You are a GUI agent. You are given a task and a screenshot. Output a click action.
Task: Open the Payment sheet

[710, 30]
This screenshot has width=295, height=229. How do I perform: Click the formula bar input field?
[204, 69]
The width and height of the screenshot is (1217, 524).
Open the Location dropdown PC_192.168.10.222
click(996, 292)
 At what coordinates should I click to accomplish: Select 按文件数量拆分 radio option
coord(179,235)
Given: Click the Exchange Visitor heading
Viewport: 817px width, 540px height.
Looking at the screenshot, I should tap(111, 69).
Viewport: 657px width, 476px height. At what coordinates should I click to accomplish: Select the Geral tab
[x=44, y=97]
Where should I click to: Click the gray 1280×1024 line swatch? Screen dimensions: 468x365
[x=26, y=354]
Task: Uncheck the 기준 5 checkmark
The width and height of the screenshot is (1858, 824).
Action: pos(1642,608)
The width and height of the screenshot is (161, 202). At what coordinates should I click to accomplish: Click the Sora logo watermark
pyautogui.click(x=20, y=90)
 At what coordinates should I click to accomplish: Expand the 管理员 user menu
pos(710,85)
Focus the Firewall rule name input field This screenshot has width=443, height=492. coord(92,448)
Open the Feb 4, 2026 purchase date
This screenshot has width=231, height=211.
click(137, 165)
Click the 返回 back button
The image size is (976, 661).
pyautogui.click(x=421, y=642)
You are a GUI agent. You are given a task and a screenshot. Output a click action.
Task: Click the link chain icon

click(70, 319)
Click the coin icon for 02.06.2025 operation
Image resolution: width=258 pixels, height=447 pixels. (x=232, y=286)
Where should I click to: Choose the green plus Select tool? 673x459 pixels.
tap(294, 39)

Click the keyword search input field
┄┄┄┄┄┄┄┄┄┄┄┄┄┄┄┄┄┄┄┄
> Exercise aim
Start at the top line of the records and retype them all exactly.

> Exercise result
You are a GUI agent. You are given a task and a screenshot. Output a click action.
Task: Open the Payment sheet

[710, 30]
This screenshot has width=295, height=229. How do I perform: Click the formula bar input field?
[204, 69]
The width and height of the screenshot is (1217, 524).
Open the Location dropdown PC_192.168.10.222
click(996, 292)
 At what coordinates should I click to accomplish: Select 按文件数量拆分 radio option
coord(179,235)
Given: Click the Exchange Visitor heading
Viewport: 817px width, 540px height.
Looking at the screenshot, I should tap(111, 69).
Viewport: 657px width, 476px height. At what coordinates should I click to accomplish: Select the Geral tab
[x=44, y=97]
Where should I click to: Click the gray 1280×1024 line swatch? Screen dimensions: 468x365
[x=26, y=354]
Task: Uncheck the 기준 5 checkmark
The width and height of the screenshot is (1858, 824).
Action: pos(1642,608)
The width and height of the screenshot is (161, 202). At what coordinates should I click to accomplish: Click the Sora logo watermark
pyautogui.click(x=20, y=90)
 At what coordinates should I click to accomplish: Expand the 管理员 user menu
pos(710,85)
Focus the Firewall rule name input field This screenshot has width=443, height=492. coord(92,448)
Open the Feb 4, 2026 purchase date
This screenshot has width=231, height=211.
click(137, 165)
Click the 返回 back button
The image size is (976, 661).
pyautogui.click(x=421, y=642)
You are a GUI agent. You are given a task and a screenshot. Output a click action.
Task: Click the link chain icon

click(70, 319)
Click the coin icon for 02.06.2025 operation
Image resolution: width=258 pixels, height=447 pixels. (x=232, y=286)
Where should I click to: Choose the green plus Select tool? 673x459 pixels.
tap(294, 39)

Click the keyword search input field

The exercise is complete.